Rebecca’s book, “By the Fire We Carry”, will be published by HarperCollins in September 2024.

=== Julian Brave NoiseCat (2022 Prize Recipient) ===
Julian Brave NoiseCat's book, We Survived the Night, was published by Knopf in October 2025 and is an account of contemporary Indigenous life in the U.S. and Canada woven together with a personal narrative.
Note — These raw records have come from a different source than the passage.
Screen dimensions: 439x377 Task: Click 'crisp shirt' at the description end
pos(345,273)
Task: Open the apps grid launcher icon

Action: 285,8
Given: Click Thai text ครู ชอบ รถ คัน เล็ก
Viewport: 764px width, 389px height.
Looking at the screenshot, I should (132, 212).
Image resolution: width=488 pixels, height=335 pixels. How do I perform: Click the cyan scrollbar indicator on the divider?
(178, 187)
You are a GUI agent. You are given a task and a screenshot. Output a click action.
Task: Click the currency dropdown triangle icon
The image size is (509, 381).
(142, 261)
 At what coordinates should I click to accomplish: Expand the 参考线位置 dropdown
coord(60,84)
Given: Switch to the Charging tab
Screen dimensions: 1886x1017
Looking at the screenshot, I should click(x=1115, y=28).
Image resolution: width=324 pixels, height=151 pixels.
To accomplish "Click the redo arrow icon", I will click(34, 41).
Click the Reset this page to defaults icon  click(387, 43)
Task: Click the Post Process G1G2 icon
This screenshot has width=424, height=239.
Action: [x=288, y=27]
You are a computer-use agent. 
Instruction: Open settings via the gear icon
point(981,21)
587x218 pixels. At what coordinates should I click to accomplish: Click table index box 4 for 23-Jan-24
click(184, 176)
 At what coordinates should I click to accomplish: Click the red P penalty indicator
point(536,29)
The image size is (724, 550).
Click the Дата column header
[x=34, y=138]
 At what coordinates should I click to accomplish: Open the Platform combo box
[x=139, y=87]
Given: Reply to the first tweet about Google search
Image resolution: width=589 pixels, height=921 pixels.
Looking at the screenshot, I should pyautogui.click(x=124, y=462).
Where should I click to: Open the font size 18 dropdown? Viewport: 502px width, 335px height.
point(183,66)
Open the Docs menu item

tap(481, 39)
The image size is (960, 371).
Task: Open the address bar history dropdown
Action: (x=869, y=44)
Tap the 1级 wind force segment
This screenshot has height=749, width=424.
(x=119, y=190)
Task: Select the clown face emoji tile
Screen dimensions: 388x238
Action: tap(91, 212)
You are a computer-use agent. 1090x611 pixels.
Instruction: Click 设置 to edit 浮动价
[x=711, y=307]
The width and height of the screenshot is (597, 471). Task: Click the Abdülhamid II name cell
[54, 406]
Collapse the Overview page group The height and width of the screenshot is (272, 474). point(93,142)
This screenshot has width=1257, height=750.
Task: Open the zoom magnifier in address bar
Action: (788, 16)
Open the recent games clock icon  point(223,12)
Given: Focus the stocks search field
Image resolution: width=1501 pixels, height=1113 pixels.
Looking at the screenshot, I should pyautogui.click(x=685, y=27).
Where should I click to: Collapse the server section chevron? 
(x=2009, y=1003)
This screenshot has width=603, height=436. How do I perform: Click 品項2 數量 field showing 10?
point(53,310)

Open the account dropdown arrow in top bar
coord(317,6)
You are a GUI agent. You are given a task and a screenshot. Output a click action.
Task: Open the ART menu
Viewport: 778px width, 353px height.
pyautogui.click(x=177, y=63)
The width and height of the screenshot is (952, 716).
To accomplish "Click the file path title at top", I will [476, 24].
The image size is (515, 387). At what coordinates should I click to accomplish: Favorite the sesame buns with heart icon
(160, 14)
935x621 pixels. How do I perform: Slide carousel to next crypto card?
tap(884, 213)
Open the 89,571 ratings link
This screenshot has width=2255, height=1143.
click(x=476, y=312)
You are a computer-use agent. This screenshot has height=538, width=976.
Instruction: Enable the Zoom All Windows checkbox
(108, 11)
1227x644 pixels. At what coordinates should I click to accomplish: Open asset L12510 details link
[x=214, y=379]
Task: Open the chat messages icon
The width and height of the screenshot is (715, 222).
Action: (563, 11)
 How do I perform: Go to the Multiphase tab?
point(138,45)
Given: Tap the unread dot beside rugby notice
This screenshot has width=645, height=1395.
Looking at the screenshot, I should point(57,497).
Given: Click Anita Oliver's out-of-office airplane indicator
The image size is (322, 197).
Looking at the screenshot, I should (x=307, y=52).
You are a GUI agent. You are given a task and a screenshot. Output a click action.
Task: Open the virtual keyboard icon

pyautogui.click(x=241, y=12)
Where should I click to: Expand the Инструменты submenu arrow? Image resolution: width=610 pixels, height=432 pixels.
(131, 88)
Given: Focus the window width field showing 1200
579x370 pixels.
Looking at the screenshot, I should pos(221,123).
Julian gave the 2022 Commencement Charge of the Class speech for University of Michigan’s Ford School in April 2022. In August 2022, Julian published "Z’s coming out: At a two-spirit pow wow in Toronto, my niece grapples with identity" in Canada's National Observer.

Julian’s documentary, made in partnership with Emily Kassie, Sugarcane premiered at the 2024 Sundance Film Festival. At the festival, Julian and Emily Kassie won the Sundance Directing Award for the film. According to Deadline, following its premiere at Sundance, National Geographic purchased the rights to Sugarcane. National Geographic will show the documentary at global festivals throughout the rest of 2024 and release it in theaters before streaming Sugarcane on Disney+.

=== Abraham “Abe” Streep (2019 Prize Recipient) ===
In May 2021, Abe published a piece in The New Yorker exploring how violent police officers remain in law enforcement.

In September 2021, Abe published his book Brothers on Three with MacMillan Publishers. The book is an expansion on one of the pieces Abe won the Prize for in 2019, “What the Arlee Warriors Were Playing For”, and is the story of coming of age on Montana's Flathead Indian Reservation and a basketball team uniting a community during a suicide epidemic. "Brothers on Three" won the 2021 Montana Book Award, and the 2021 New Mexico-Arizona General Nonfiction Book Award.

In August 2023, Abe published “The American West Is Built on Contradicting Ideals. These Elk Hunters Were Caught in the Middle” for Outside. In May 2024, Abe published “Nova Scotia’s Billion Dollar Lobster Wars” in The New Yorker.

=== Carvell Wallace (2023 Prize Recipient) ===
In October 2023, Carvell Wallace’s article “The Abundant Joy of Ayesha McGowan” was published in Bicycling. Carvell's book, "Another Word for Love", was published by Macmillan in May 2024.

Carvell was interviewed on KQED by Alexis Madrigal in March 2023 about his work.